## TASK REQUIREMENTS
Beginning with the line containing "Screen dimensions: 1980x740" and ending at the last line of the data, set down every line exactly, leaving out all pictures.

## Records from a data source

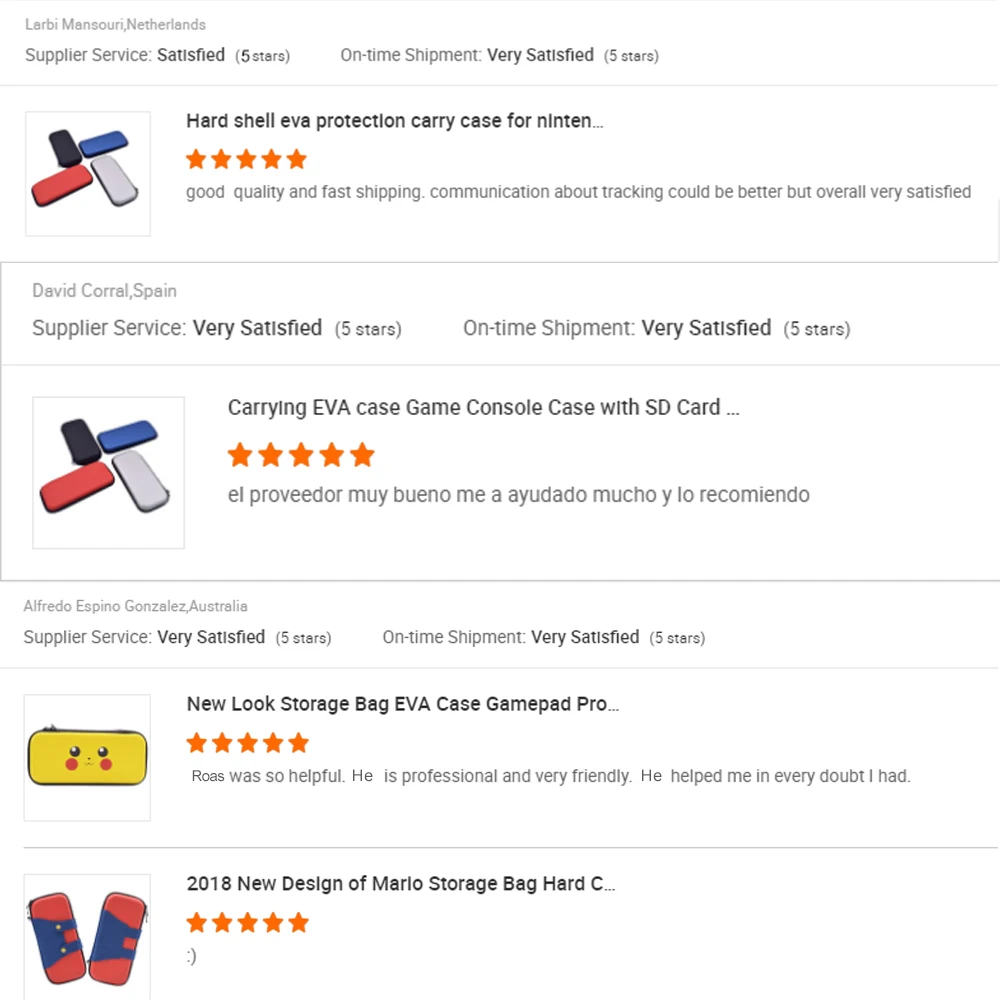This screenshot has height=1000, width=1000.
Task: Click the "Roas was so helpful" review text
Action: (x=550, y=776)
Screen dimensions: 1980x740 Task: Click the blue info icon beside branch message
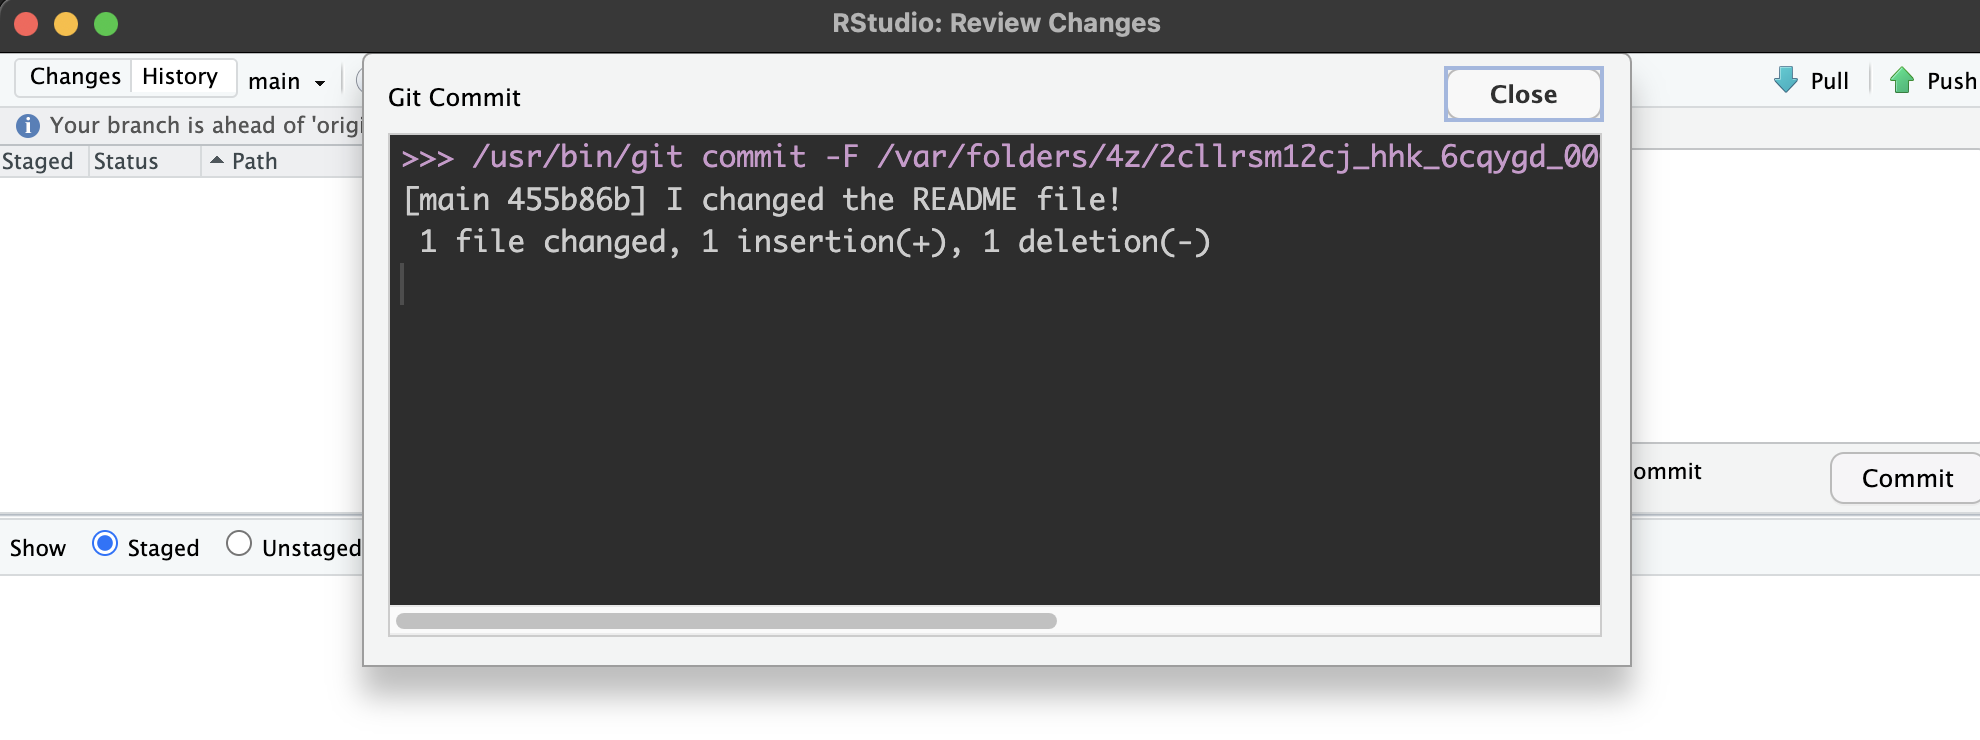click(28, 126)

## ANSWER BELOW
Screen dimensions: 1980x740 Task: Click the blue info icon beside branch message
click(28, 126)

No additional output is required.